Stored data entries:

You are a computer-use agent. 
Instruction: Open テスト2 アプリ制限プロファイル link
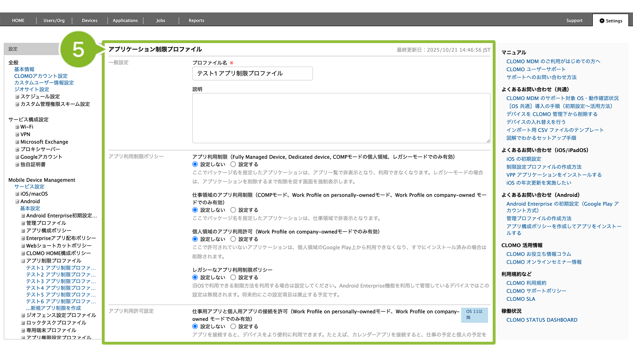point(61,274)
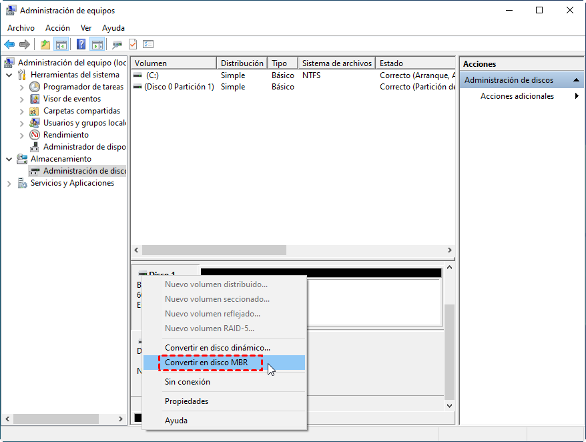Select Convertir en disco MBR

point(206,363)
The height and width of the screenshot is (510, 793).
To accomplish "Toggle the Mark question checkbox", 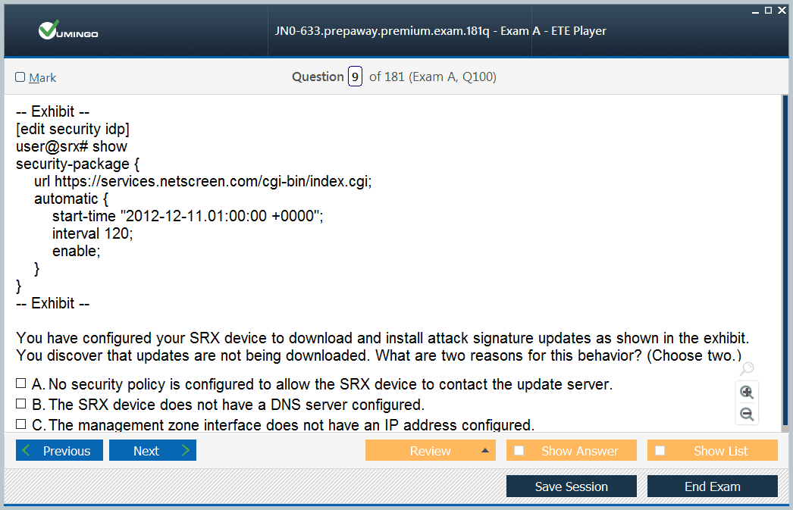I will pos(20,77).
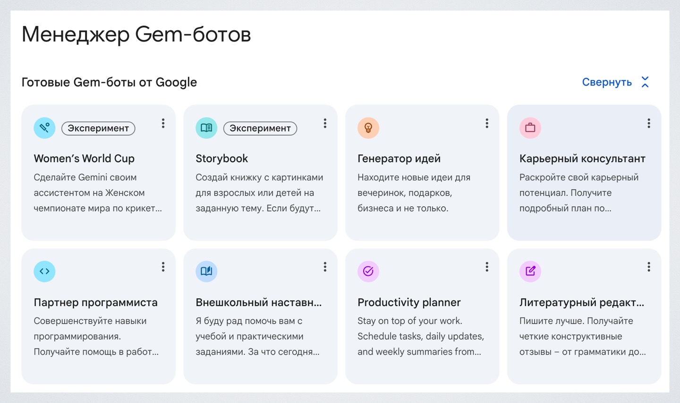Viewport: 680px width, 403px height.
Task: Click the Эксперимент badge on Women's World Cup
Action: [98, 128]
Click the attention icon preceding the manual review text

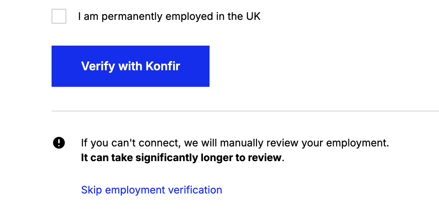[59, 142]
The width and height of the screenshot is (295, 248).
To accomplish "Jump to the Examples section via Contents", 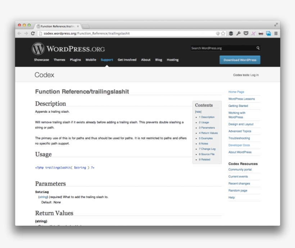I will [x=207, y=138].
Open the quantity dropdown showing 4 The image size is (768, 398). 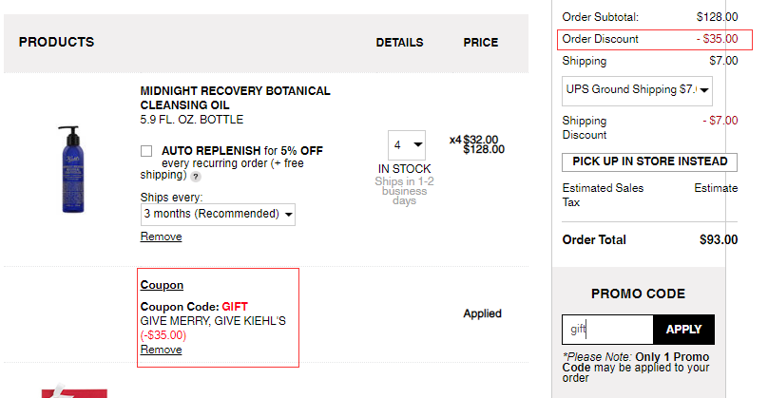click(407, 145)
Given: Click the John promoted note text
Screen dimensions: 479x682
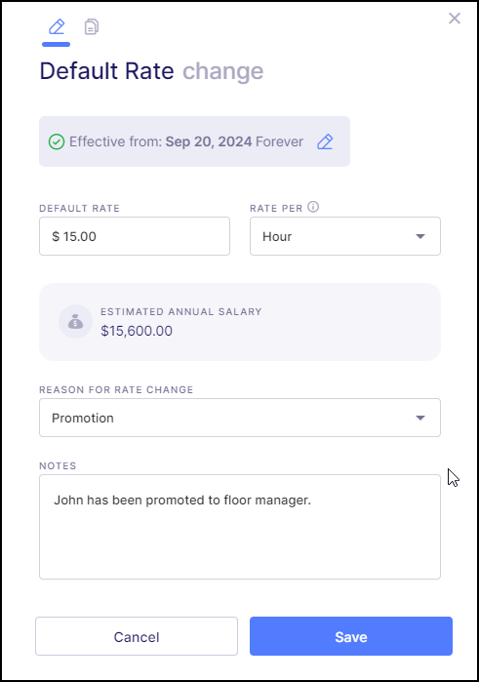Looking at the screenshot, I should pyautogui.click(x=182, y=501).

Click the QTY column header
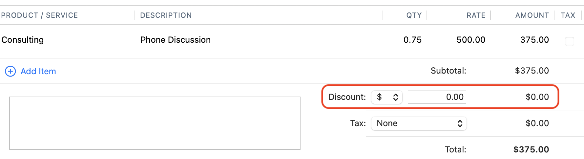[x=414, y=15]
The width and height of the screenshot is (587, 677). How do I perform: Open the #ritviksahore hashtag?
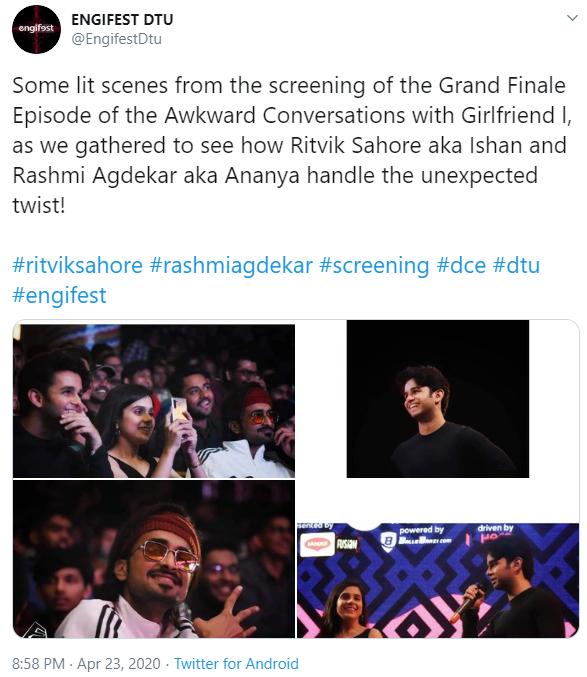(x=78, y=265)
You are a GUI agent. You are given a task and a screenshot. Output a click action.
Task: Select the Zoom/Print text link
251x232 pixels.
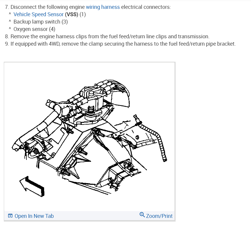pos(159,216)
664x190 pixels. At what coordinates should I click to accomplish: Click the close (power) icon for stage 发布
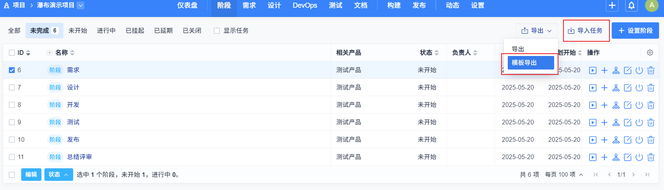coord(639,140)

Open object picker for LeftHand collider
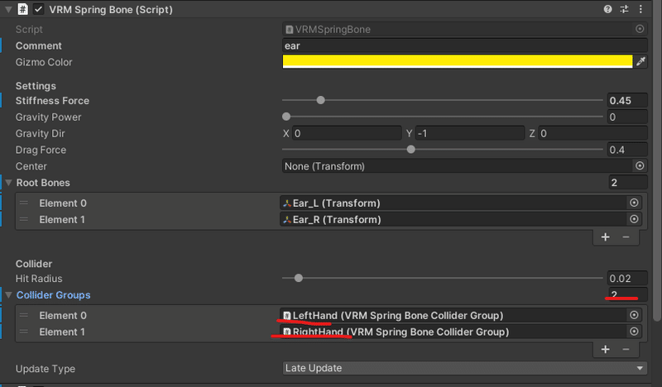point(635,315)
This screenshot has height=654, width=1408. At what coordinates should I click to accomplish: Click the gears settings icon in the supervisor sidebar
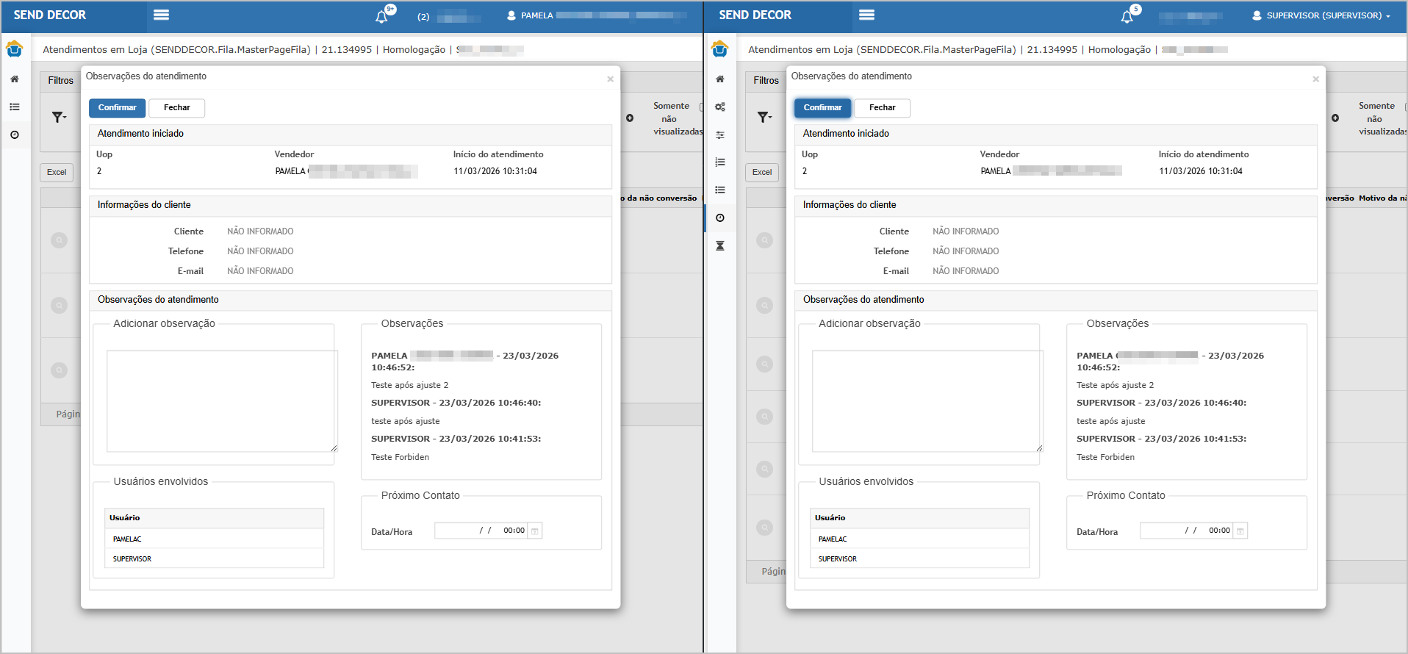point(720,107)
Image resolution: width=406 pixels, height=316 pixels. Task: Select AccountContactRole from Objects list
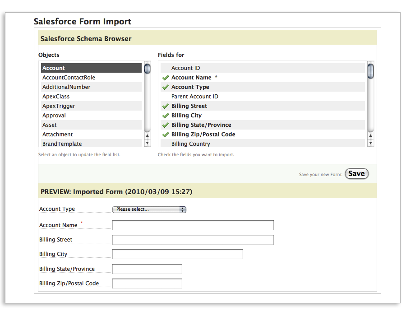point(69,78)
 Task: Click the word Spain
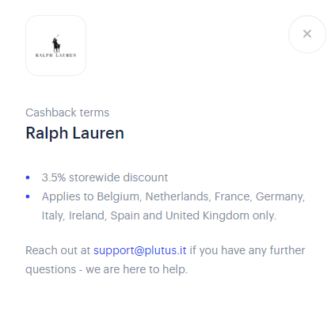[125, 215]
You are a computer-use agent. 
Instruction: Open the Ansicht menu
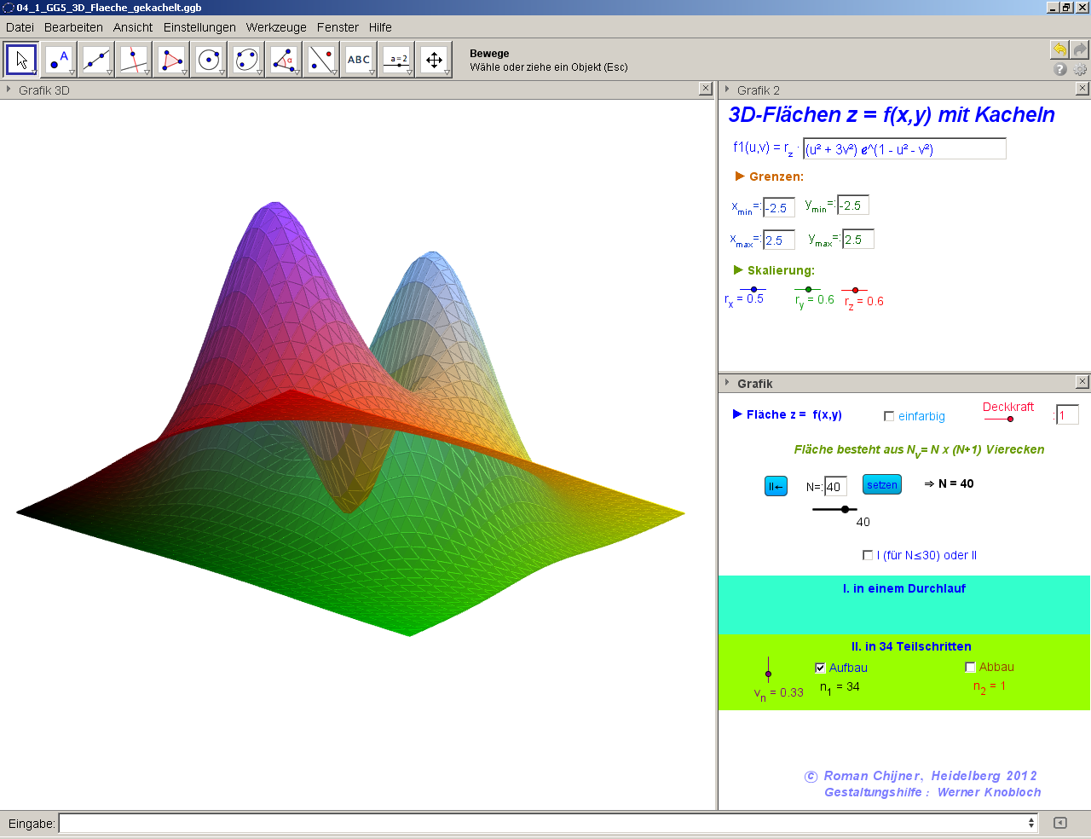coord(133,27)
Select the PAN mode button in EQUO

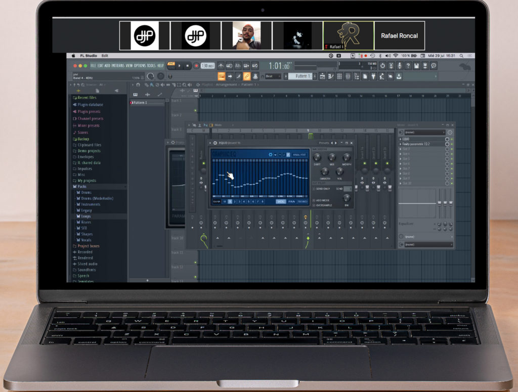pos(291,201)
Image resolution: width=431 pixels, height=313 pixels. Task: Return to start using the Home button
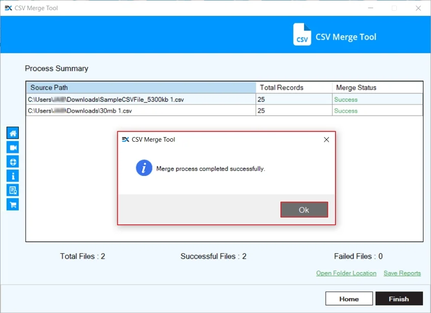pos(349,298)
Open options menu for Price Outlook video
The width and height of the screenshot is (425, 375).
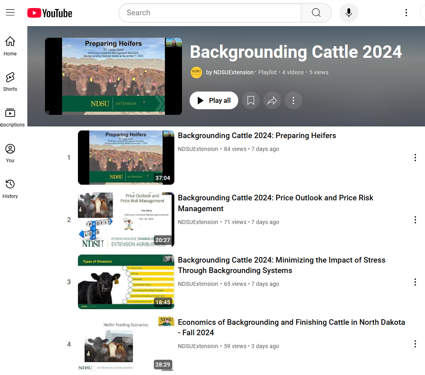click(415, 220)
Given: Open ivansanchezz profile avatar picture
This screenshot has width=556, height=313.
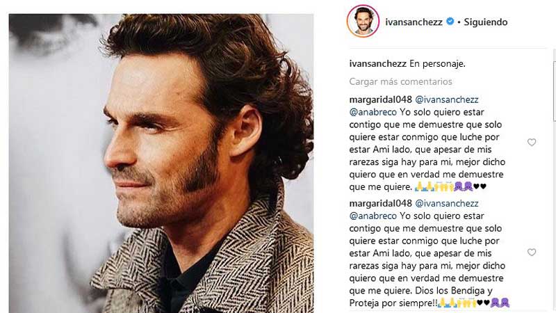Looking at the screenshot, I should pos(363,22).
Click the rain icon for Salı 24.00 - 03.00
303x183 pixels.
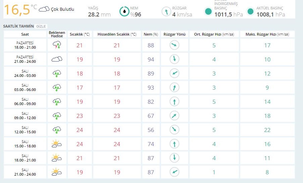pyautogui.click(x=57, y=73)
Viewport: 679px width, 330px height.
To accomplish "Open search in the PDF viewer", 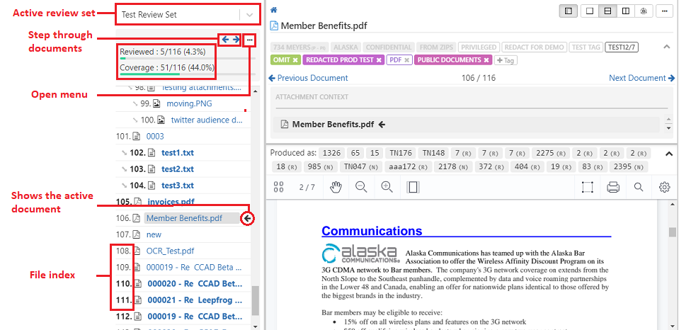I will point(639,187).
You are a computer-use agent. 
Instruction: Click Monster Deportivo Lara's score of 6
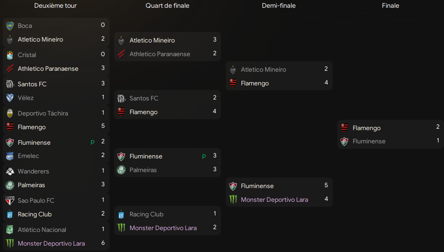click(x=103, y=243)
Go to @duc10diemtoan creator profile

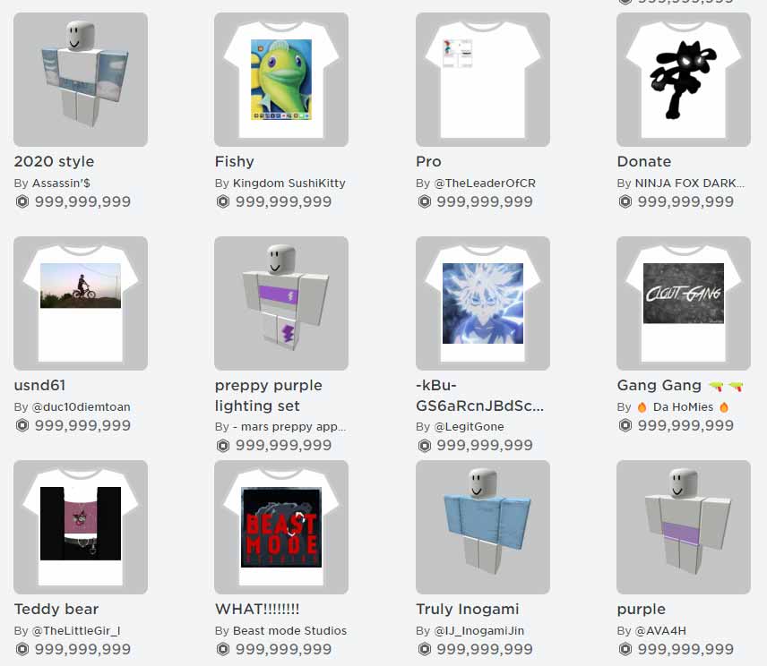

◆ EXERCISE OBJECTIVE ◆
Copy out every line from the records that has the word "profile".

◆ ANSWER TO THIS TASK ◆
Given: Open ivansanchezz profile avatar picture
Go to @duc10diemtoan creator profile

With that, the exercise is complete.